Question

(a) Sketch the titration curve for an alkalinity test in which the water sample had an initial pH of 6.35. In that test, 15 mL of 0.1 N acid was added to a 150-mL sample.

(b) Calculate the alkalinity in meq/L and mg/L as CaCO₃. Answer: 10 meq/L, 500 mg/L as CaCO₃

_{I know the answer is correct but I am having a problem on a few of the steps, please show all work for a "thumbs up"! Thanks!}

Answer 1

I will do part b) here, cause I'm not very handy in sketching titration curve, I apologize for that.
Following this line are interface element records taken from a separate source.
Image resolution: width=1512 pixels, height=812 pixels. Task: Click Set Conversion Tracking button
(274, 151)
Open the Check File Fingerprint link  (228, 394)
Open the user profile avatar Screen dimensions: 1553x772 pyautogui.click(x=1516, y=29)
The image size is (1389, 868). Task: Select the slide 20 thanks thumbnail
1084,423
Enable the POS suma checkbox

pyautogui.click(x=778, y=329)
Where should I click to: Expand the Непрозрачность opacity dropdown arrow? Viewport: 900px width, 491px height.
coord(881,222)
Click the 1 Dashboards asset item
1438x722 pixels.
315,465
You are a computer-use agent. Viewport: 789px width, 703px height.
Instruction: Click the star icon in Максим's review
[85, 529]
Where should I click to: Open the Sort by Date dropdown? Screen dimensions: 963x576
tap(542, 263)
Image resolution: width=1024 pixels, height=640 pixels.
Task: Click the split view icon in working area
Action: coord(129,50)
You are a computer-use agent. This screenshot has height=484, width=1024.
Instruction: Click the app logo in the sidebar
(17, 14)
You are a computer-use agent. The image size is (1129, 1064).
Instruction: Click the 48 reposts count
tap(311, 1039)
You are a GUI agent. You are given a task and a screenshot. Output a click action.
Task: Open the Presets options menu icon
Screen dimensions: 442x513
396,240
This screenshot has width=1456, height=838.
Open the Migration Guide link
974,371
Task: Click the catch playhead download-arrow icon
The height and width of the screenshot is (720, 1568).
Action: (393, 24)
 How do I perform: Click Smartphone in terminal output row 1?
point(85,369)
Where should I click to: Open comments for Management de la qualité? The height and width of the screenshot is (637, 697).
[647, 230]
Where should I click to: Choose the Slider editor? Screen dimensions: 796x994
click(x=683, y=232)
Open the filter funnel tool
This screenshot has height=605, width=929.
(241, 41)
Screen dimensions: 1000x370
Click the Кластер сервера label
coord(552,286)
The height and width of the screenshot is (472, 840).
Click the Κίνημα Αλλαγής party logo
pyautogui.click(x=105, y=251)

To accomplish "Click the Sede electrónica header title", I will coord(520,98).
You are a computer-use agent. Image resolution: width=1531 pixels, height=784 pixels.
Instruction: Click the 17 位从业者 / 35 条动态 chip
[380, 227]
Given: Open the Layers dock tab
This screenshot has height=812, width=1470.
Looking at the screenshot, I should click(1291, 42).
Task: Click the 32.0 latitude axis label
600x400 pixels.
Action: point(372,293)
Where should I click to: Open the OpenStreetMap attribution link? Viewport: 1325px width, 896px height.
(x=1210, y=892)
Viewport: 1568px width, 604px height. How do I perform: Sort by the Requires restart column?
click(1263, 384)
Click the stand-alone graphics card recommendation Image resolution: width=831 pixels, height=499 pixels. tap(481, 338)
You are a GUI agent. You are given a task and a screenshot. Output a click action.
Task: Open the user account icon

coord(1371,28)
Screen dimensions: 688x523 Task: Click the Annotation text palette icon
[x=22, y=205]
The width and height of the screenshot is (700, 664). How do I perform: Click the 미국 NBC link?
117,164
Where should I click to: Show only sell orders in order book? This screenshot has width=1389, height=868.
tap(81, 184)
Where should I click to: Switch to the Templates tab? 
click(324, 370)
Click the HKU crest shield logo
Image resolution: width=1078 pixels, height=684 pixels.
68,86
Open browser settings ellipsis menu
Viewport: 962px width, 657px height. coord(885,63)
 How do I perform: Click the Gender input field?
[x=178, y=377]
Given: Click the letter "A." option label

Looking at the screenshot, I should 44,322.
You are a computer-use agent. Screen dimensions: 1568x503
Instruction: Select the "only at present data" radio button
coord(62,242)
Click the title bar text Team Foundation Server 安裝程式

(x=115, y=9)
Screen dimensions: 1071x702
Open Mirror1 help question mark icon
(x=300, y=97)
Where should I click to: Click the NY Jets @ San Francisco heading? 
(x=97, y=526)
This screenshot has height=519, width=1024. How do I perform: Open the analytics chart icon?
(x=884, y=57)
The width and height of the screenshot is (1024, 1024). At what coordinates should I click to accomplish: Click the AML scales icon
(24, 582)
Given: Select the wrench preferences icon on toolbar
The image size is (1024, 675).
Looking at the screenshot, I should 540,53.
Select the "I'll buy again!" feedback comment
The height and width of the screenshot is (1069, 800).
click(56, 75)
However I can help you with part b) I think I know where's your mistake, so let me put this step by step.

We know that the concentration of the acid is 0.1 N with a volume of 15 mL, added to a volume of base of 150 mL. Assuming they both have a 1:1 relation, we can use the following equation, to determine the volume to reach the equivalence point:

N_aV_a = N_bV_b

So the first step is solve for N_b here. This will give us the alkalinity in units of N (eq/L):

N_b = N_aV_a / V_b = N_a (V_a/V_b)

N_b = 0.150 N (15 mL/150 mL)

N_b = 0.010 N

Now, to get the meq/L you just need to multiply this value by 1000:

N_b = 0.010 eq/L * 1000 meq/eq = 10 meq/L

As a third step, to convert this to units of ppm (mg/L) we need the value of the equivalence weight of CaCO₃ and that's all. First, let's get the molecular weight of CaCO₃:

MW = 40.08 + 12.01 + 3x16 = 100.09 g/mol

To get the Equivalence weight we need to divide this MW by the number of electrons involved in the compound, cause CaCO₃ is a ternary salt, If it were a base, it will be divided by the number of OH ions. But in this case, the carbonate ion has a charge of 2- so:

EW = 100.09 / 2 = 50.045 g/eq

Finally, the alkalinity in mg/L

N_b = 0.010 eq/L * 50.045 g/eq * 1000 mg/g = 500.45 mg/L

Hope this helps, and once again I apologize for not provide part a).